SELECTED EXTRACT

● ● ●

Theories with extra dimensions offer both unique solutions to the puzzles
of particle physics as well as unique theoretical challenges.  To date, all
known descriptions must be regarded as effective theories, and without
a deeper model to describe the underlying physics responsible for the
compactification of dimensions, generation of branes and boundary
conditions, and confinement of fields
to brane world-volumes, the best one can do is to write down effective
descriptions which are self-consistent.  The theoretical motivations are
many, and the resulting phenomenology intriguing.  

We have explored a simple consequence of any theory with gauge fields in
the bulk of the extra dimensions, and charged matter either in the bulk
subject to orbifold boundary conditions, or confined to a brane.  Radiative
corrections to these theories mandate that such branes or boundaries are
not transparent to the gauge fields - instead they are opaque.  While the
opacity of the brane, parameterized by the size of a kinetic term for the
gauge field living on the brane or boundary, is not calculable in terms of 
other parameters in the theory without introducing assumptions about 
the nature of the UV completion, this does not justify ignoring it.

● ● ●

DATASET SECTION

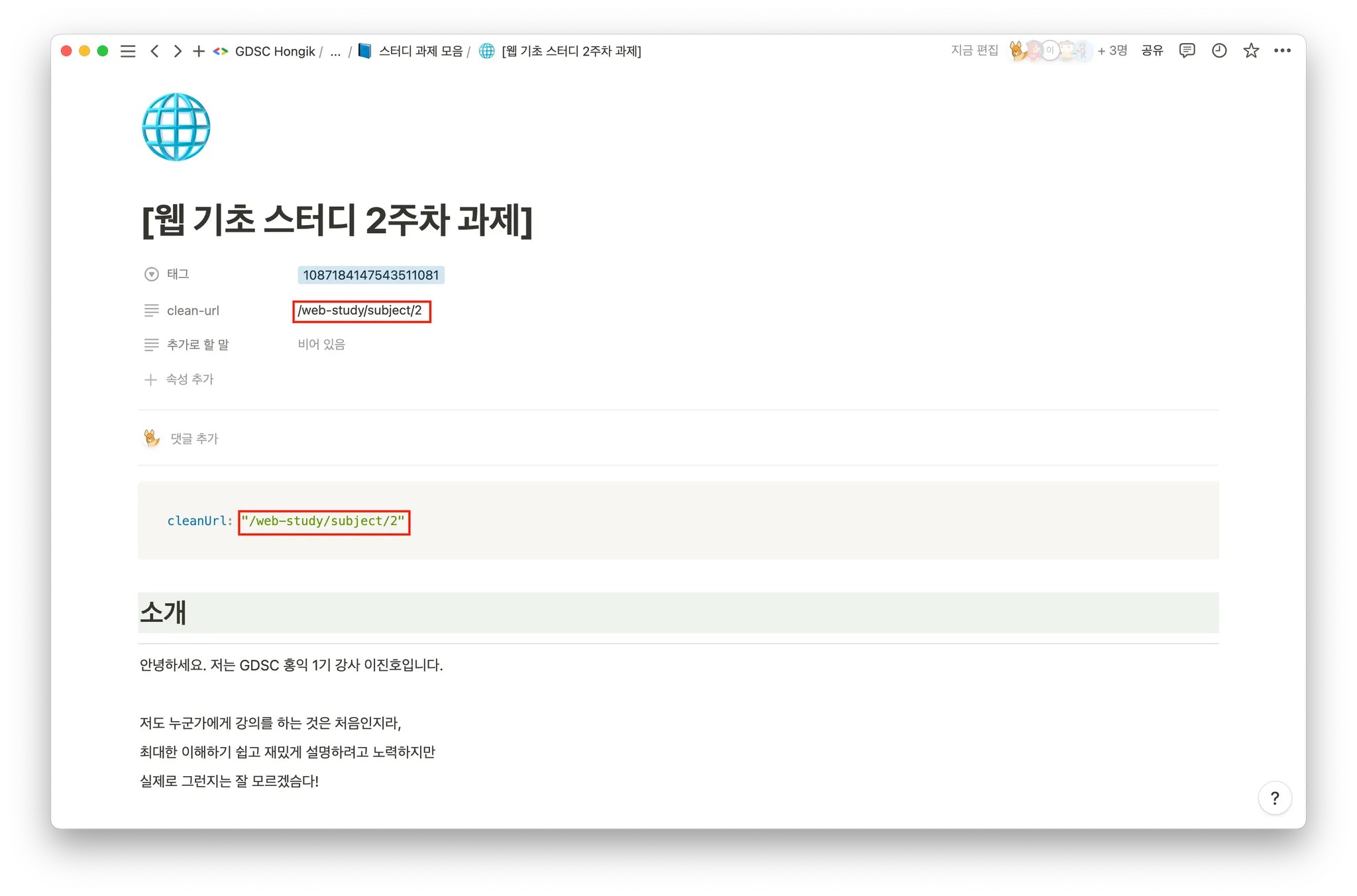Expand the collapsed breadcrumb ellipsis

● ● ●

WHAT YOU NEED TO DO
1. Retype the passage on extra dimensions from "Theories with extra" to "resulting phenomenology intriguing.".
2. According to the passage on extra dimensions, why is the best one can do to write down self-consistent effective descriptions? Answer in one to three sentences.
3. Carry on the passage on extra dimensions from its last sentence.

RESULTS FOR EACH TASK
1.
Theories with extra dimensions offer both unique solutions to the puzzles
of particle physics as well as unique theoretical challenges.  To date, all
known descriptions must be regarded as effective theories, and without
a deeper model to describe the underlying physics responsible for the
compactification of dimensions, generation of branes and boundary
conditions, and confinement of fields
to brane world-volumes, the best one can do is to write down effective
descriptions which are self-consistent.  The theoretical motivations are
many, and the resulting phenomenology intriguing.

2. No deeper model yet describes the underlying physics behind the compactification of dimensions, the generation of branes and boundary conditions, and the confinement of fields to brane world-volumes. All known descriptions must therefore be regarded as effective theories.

3.
Such terms may very well be large, and comprise an important part of 
relating a theory with extra dimensions to the real world.  The effect on 
phenomenology can be sizable, and the result qualitatively different from 
the situation in which they are neglected.  For example, charged fields 
confined to an opaque brane will decouple from the high Kaluza Klein modes 
of the gauge field, contrasting with the standard picture under with all 
KK modes couple equally to brane fields.  
This decoupling of the higher KK modes is somewhat similar to the effect of
dimensional deconstruction \cite{Arkani-Hamed:2001ca,Hill:2000mu}, 
which replaces an extra dimension with a chain of 4d gauge theories linked by 
scalar fields.  In the deconstructed case, the 
analogues of the KK modes of bulk fields
naturally distort and terminate at some high energy scale.  In the case of the
brane kinetic term, the KK spectrum remains infinite, but nevertheless
the coupling to brane fields becomes arbitrarily small for arbitrarily
heavy modes.

In addition, the existence of local gauge kinetic terms implies there may be 
collective KK modes whose masses are not related to the size of the 
extra dimension, but instead to the size of the brane kinetic term.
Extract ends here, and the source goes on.